Existing California law also limits an employer’s ability to obtain and use criminal records when making decisions concerning current employees. And, local “Ban the Box” ordinances, such as the City of San Francisco’s “Fair Chance Ordinance” and the Los Angeles “Fair Chance Initiative for Hiring,” further restrict employers’ ability to inquire about and use criminal background information when making employment decisions. (See advisory on the Los Angeles Fair Chance Initiative) The new regulations represent the FEHC’s first substantive foray into this issue and largely mirror the EEOC’s Enforcement Guidance, adopted in 2012, regarding the use of criminal records for employment purposes.

While the Enforcement Guidance touches briefly on the issue of disparate treatment, its major focus is on the possible adverse impact that the use of the criminal records for employment purposes may have on protected groups. The Guidance does not prohibit the use of criminal records for employment purposes but does indicate that broad policies that result in the disproportionate exclusion of protected groups, such as African Americans, could violate Title VII, and the EEOC has mounted legal challenges to such policies. The stakes in such litigation can be high, as evidenced by a $3.13 million dollar settlement that the EEOC entered into with a large national employer in 2012. In that case, the EEOC alleged that the company’s policy of disqualifying all applicants with any criminal history had an adverse impact on African Americans.

Highlights of the Final FEHC Regulations

Similar to the EEOC Enforcement Guidance, the final FEHC regulations address the potential adverse impact that the use of criminal records for employment purposes could have on protected groups.

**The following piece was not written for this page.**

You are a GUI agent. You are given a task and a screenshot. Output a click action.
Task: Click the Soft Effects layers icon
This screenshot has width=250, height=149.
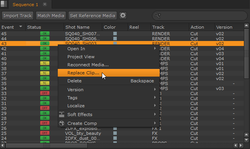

The final regulations place the initial burden on the applicant or employee to show that the employer’s consideration of criminal history has an adverse impact upon a protected group; this showing can be made using conviction statistics or “other evidence.” If an adverse impact is shown, the burden shifts to the employer to justify its policy by demonstrating that the policy is “job-related and consistent with business necessity,” as well as appropriately tailored to the specific circumstances. This showing must take into account at least the following factors:

  • a) The nature and gravity of the offense or conduct;
  • b) The amount of time since the offense or conduct and/or completion of the sentence; and
  • c) The nature of the job held or sought.

The regulations require the employer to show that the policy or practice in question bears a demonstrable relationship to an applicant’s successful performance of the specific job in question. Where the disqualification of individuals with certain criminal convictions from holding particular positions is required by applicable law—for example, in the case of peace officers and health care workers with access to controlled substances—that exclusion would be job-related and consistent with business necessity under the new regulations.

In those circumstances where a bright-line policy automatically disqualifies all applicants with certain types of past convictions, the employer faces a heightened burden to show that the across-the-board disqualification has “a direct and specific negative bearing on” an individual’s fitness for the specific position. Bright-line disqualification policies that include the use of conviction-related information that is seven or more years old are subject to a rebuttable presumption that they are not sufficiently tailored.

Even if an employer can show that its decision to disqualify individuals based upon certain criminal convictions is job-related and consistent with business necessity, an employee or applicant can still make a FEHA claim if he or she can demonstrate that there is a less discriminatory alternative, such as a more narrow list of disqualifying convictions, that serves the employer’s legitimate goals as effectively as the challenged policy or practice.

The final regulations allow applicants and employees a reasonable opportunity to present evidence that criminal background information is factually inaccurate before the employer takes adverse action against the individual. If the individual can show that the record is factually inaccurate, that record cannot be used for employment-related decisions.

The new regulations increase the risks associated with the use of criminal records for employment purposes and provide the Department of Fair Employment and Housing with an additional basis for challenging employer practices in this area. Employers are encouraged to consult with counsel to ensure that employment applications, job descriptions, and related hiring practices and policies are consistent with local, California and federal law.